If Mugabe does indeed seek an extension, the Concourt might dismiss the application for different reasons. It is important to note that it is the same judges who were subject to abuse and ridicule by the opposition who are now being asked to review (and overturn) their ruling following the intervention of Sadc on behalf of the opposition.
Madhuku also added that if the courts accept the application, this will effectively make Sadc heads of state a de facto higher court, in the process creating a precedent where future litigations will approach Sadc.
Another Zimbabwean legal expert, Terence Hussein, added that Mugabe might genuinely apply for an extension, but the Concourt might question the government approaching it to seek an extension over an order that it has complied with. Minister Patrick Chinamasa, whose ministry is tasked with making the application, has also stated that there is no guarantee that the courts will allow for a delay.
If it turns out the Concourt dismisses the application, then what will be the opposition’s next course of action be? Will they accept the decision, or seek Sadc’s intervention once more? Sadc does not have legal power in a member state to reverse court decisions — its executive secretary also stated in his briefing to the press that the court ruling will be respected.
Secondly, Sadc’s recommendation is asking the state to seek an extension beyond July 31 by at least two weeks.
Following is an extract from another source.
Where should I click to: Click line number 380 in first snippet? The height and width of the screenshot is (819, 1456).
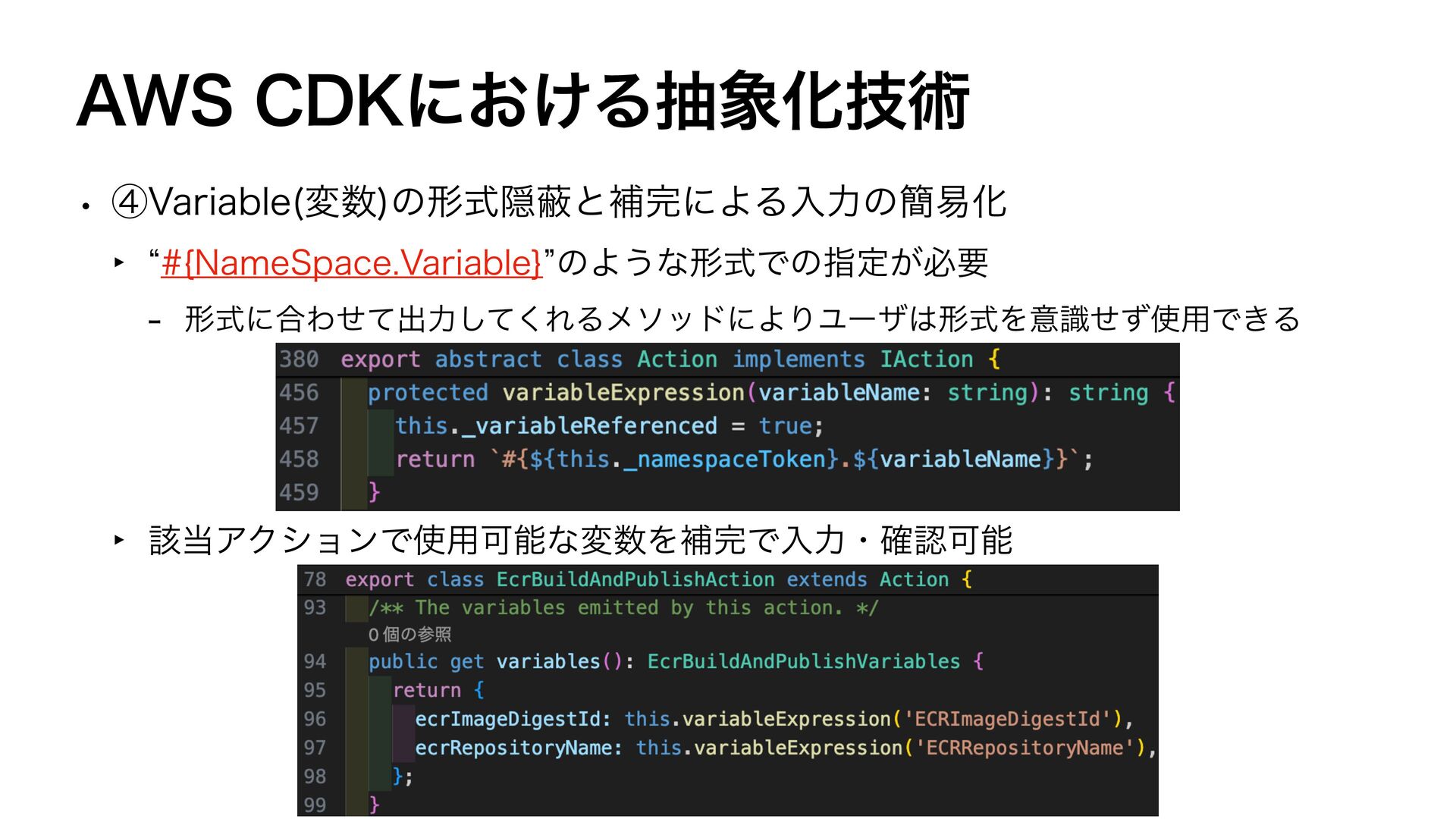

It would be a surprise if Mugabe requests an extension beyond two weeks considering his party wants the elections to be held sooner rather than latter.
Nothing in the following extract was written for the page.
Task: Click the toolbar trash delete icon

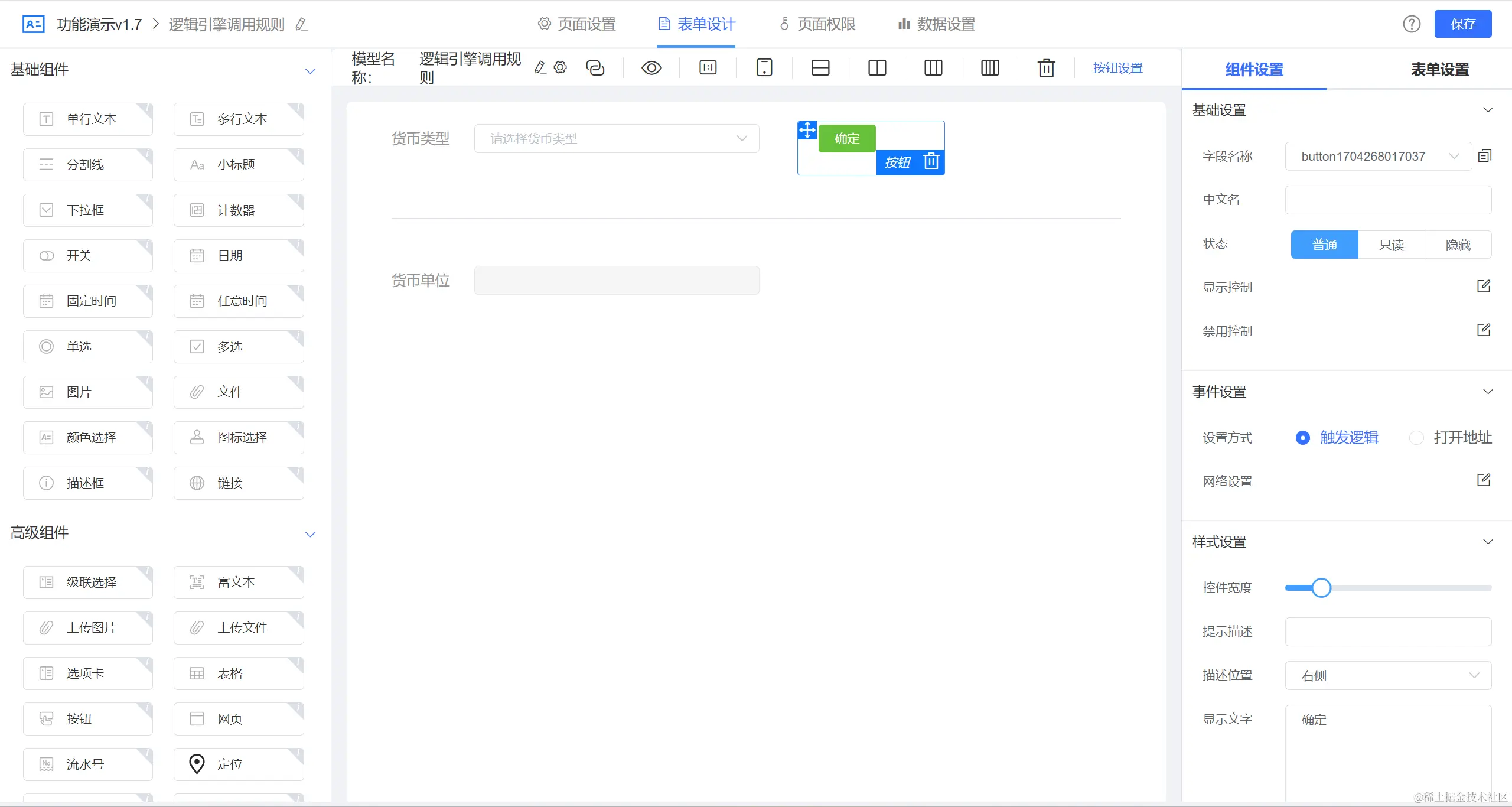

Indeed, he told reporters that he will seek an extension of only “one or two weeks”.It is therefore inconceivable that reforms that could not be made in four years will be carried out within the two weeks.
Chinamasa, the Zanu PF strategist, has stated that he would only implement what the parties have agreed on. He added that “if we do not agree, then there is nothing to implement; until we agree on a particular reform, then there is nothing to reform … As Zanu PF, we are contesting the idea that there is any need for reforms …”.
Such intransigence clearly indicates that reforms are unlikely to take place at all, let alone within the two-week extension period. The question is what the opposition forces would do? Appeal, once again, to Sadc or boycott the elections?
Thirdly, and most seriously, which for some reason the opposition appear to have ignored, is that the current parliament expires on June 29. By declaring July 31 as the election date, Mugabe argues that he is trying to limit individual exercise of power by ensuring that all three branches of government (the judiciary, legislature and executive) exist at the same time.
After June 29, there will only be the judiciary (the same court derided by the opposition) and the executive led by Mugabe. The life of parliament can only be lawfully extended during times of war or when a state of emergency has been declared, two scenarios that are not currently relevant. Giving Mugabe the chance to rule by decree might be something that the opposition lives to regret.
Zanu PF is regrouping, strategising and even preparing for the United Nations World Tourism Organisation general assembly that they hope to co-host with Zambia in August. The opposition is celebrating even when there appears to be little to celebrate.
But Zanu PF is a tough party to deal with. It would be more advisable for the opposition to task itself with more important issues such as campaigning, encouraging its supporters to register as voters and attempting to forge an alliance, if they are to stand a better chance of unseating Mugabe and his party.
Tinhu is a political analyst based in London.